The rate of fatal incidents involving law enforcement officers is higher in Western states than in the rest of America, and policing in rural areas has a lot to do with it. This is the argument made by Kate Schimel in an article written for the High Country News and republished in the Denver Post on Saturday. And it’s true that Western states see more killings by law enforcement per capita per year than most of the rest of the country (Oklahoma excepted). Of the five states with the highest numbers of lethal force incidents between January 1, 2014 and June 30, 2015, four of them are Western states (New Mexico, Arizona, Nevada, Montana, ranked 2, 3, 4, and 5, respectively. High Country News names these four, plus California, Oregon, Washington, Idaho, Utah, Wyoming and Colorado, as Western states).
Rate of lethal force incidents per million per year by state, January 2014 through June 2015
But this doesn’t say much about the how often people in
rural areas get killed by a police officer’s use of force. Schimel used the
story of Idaho rancher Jack Yantis in her article as an anecdote of a rural
officer-involved shooting. Yantis was shot and killed by Adams County sheriff’s
deputies after they alerted Yantis to a situation with a bull of his that had
been injured after it wandered onto the highway. Yantis showed up with a
shotgun in order to shoot the injured bull, but according to bystanders, words
(and possibly bullets) were exchanged between the deputies and Yantis.
But cattle-based officer-involved shootings are very rare,
and they are not the reason that officer-involved shootings happen at a higher
per capita rate in the west than elsewhere in America. While stating that “rural areas have been equally
bloody” as cities in the West, Schimel acknowledges that “the lack of
comprehensive long-term data makes it difficult to know how the rate of rural
fatalities compares to urban zones, but their frequency is notable.” We may not
have long term data, but as part of the Lethal Force Database, we do know the
rates of lethal force incidents (LFI) in each metropolitan statistical area (MSA) in the
time frame examined, currently January 2014 through June 2015.
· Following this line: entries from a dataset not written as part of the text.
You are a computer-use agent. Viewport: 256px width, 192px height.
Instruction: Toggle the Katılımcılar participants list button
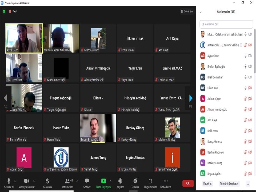point(67,181)
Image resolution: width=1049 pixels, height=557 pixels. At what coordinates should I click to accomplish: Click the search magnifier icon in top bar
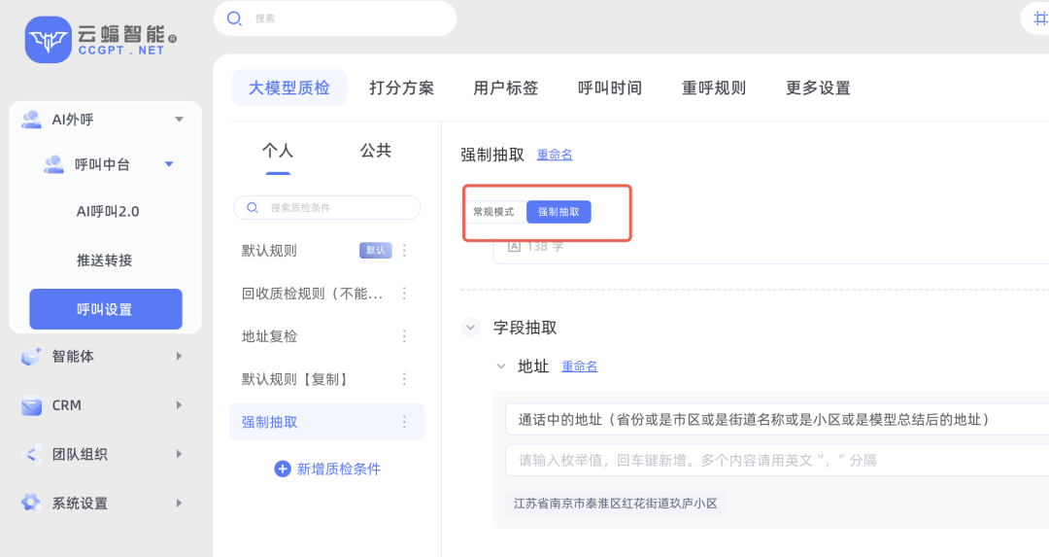click(x=234, y=17)
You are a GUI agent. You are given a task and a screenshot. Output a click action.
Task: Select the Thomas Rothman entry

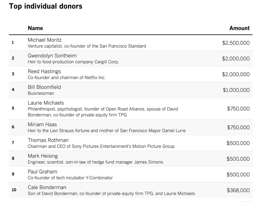(x=48, y=140)
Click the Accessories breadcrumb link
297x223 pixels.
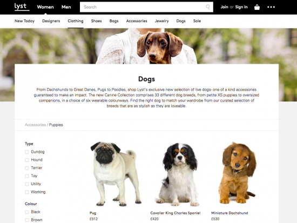coord(36,125)
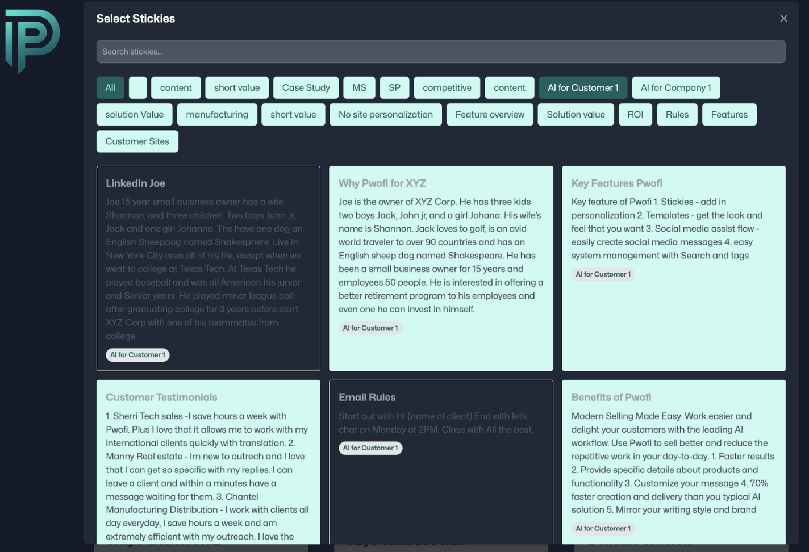
Task: Toggle the AI for Company 1 filter
Action: pos(675,88)
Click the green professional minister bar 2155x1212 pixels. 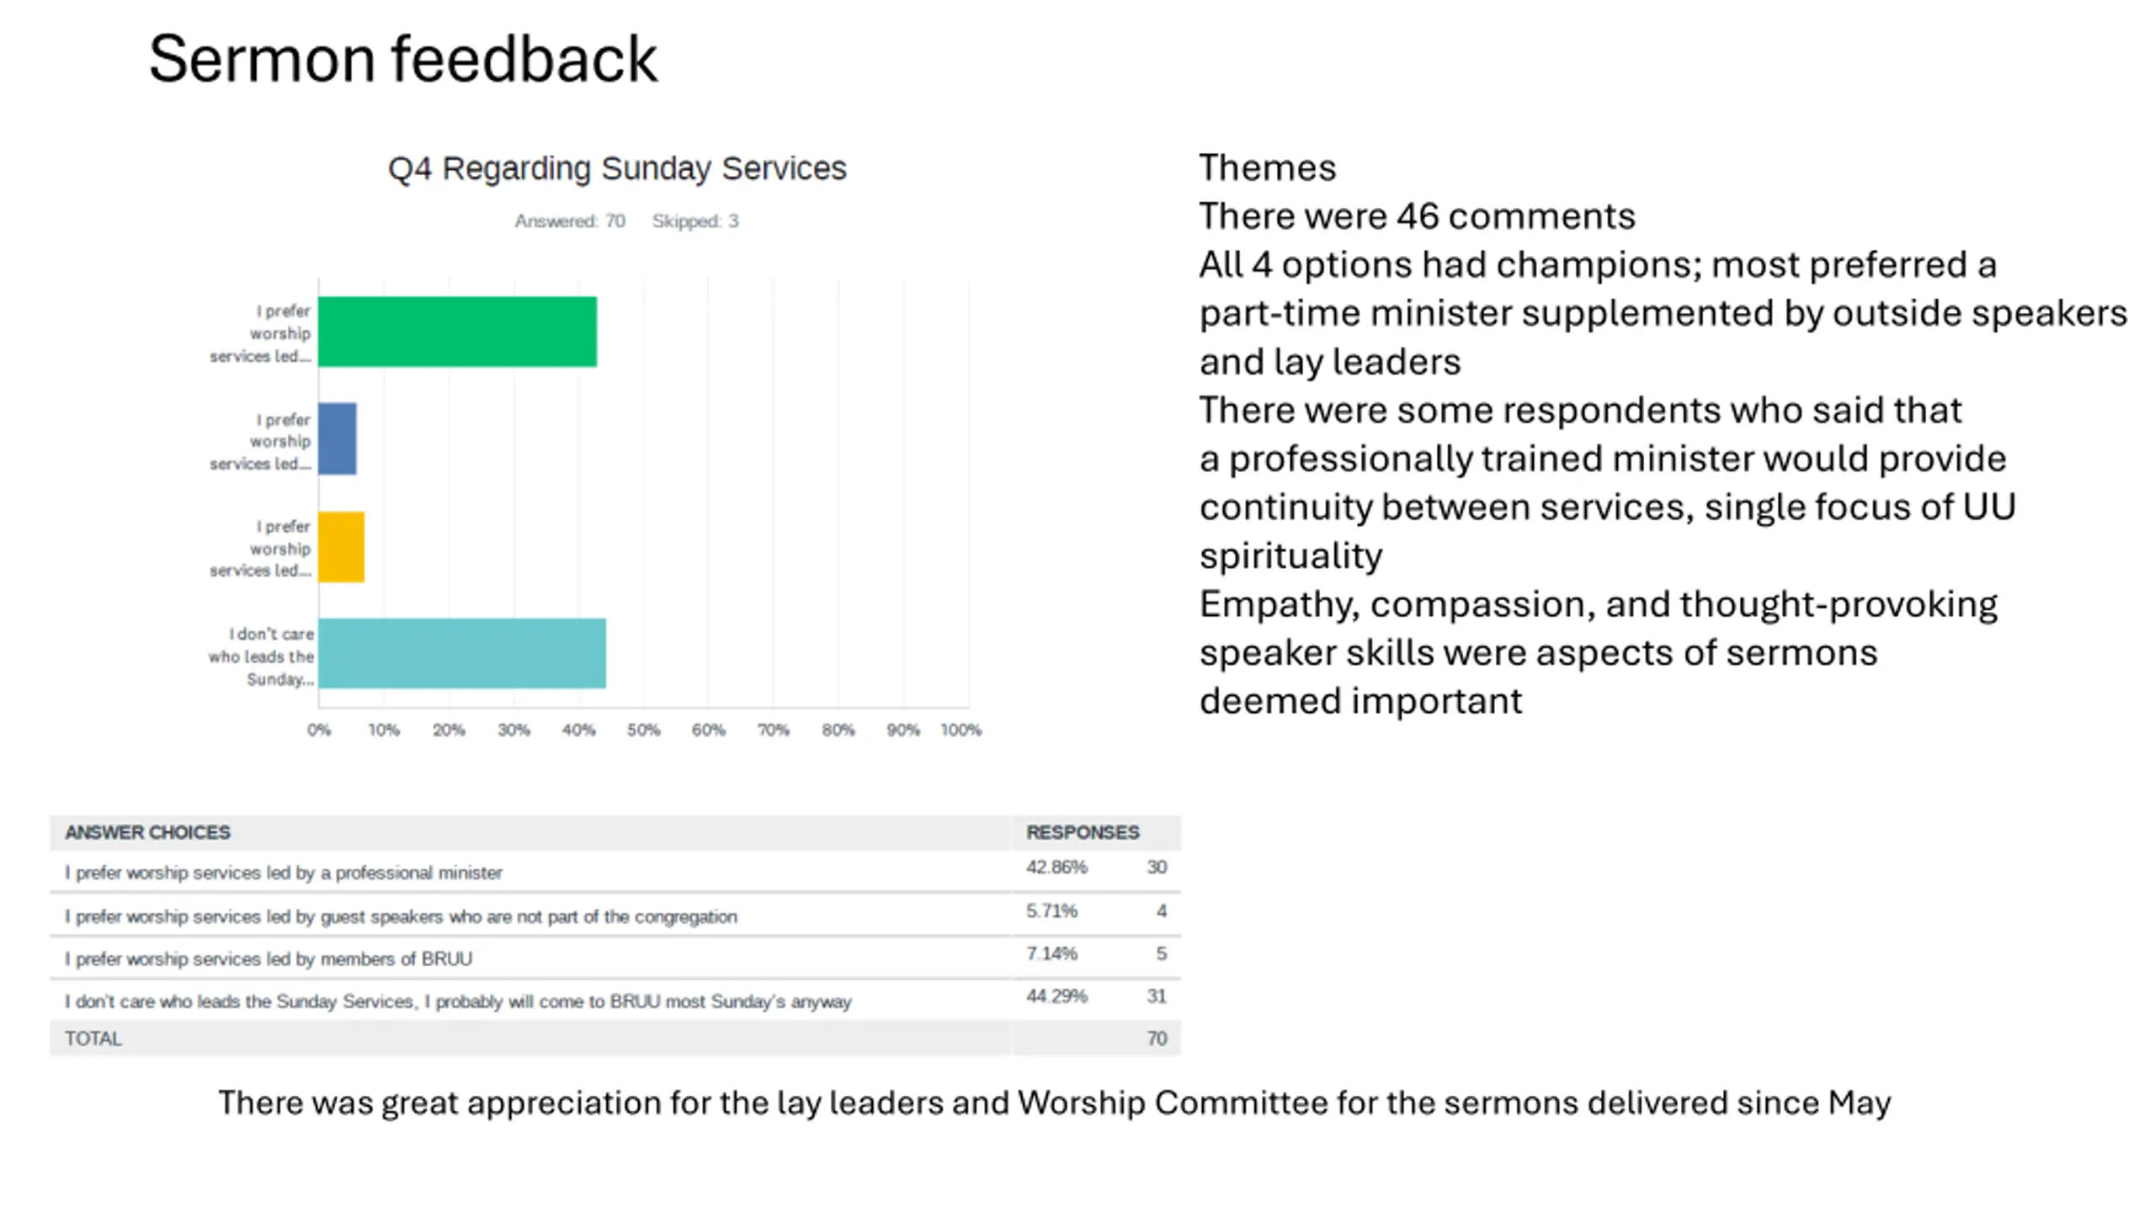(x=457, y=332)
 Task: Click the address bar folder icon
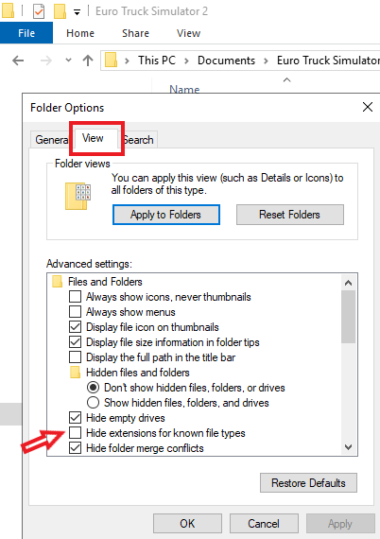click(111, 61)
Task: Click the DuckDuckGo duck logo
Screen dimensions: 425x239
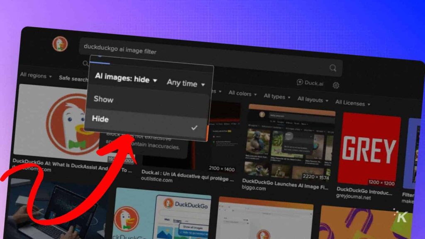Action: tap(60, 44)
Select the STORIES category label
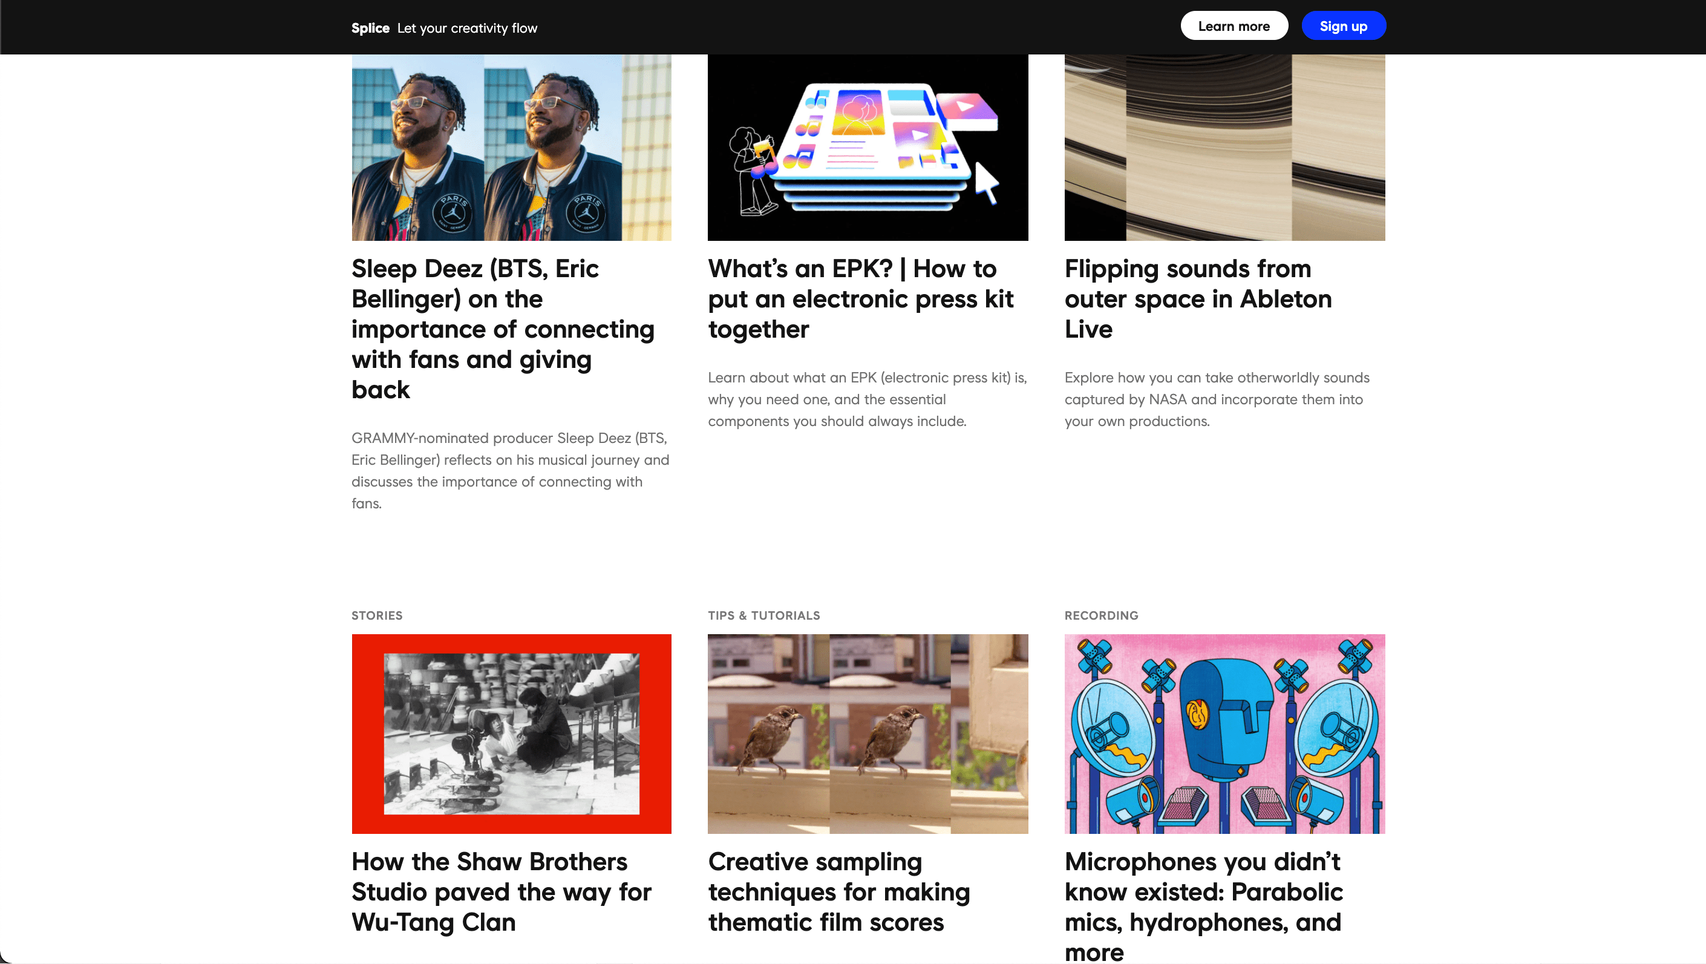1706x964 pixels. (x=376, y=616)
A few notes about this table: first, the metro population
listed for each state is the sum of the population within all metropolitan
statistical areas with a central city based within that state,
not for all parts of the state within a metropolitan statistical area. This
makes a difference in the east, where metro areas frequently cross state lines,
but there are only a handful of metro areas that cross state lines in the west
(Portland, Oregon; Logan, Utah; Lewiston, Idaho). Second, metropolitan
statistical areas coincide with county boundaries, and often include land that
most people would consider rural. Similarly, areas outside of metropolitan
areas contain many small cities (the threshold for a city to be considered a
metropolitan area is about 100,000 people) whose police forces interact with
the public in the same ways as mid-sized cities. This is all a way of saying that this table
may not reveal answers about the rural American police force in quite as clear
cut of a way as it is presented due to certain issues central to the structure
of census-defined metropolitan statistical areas.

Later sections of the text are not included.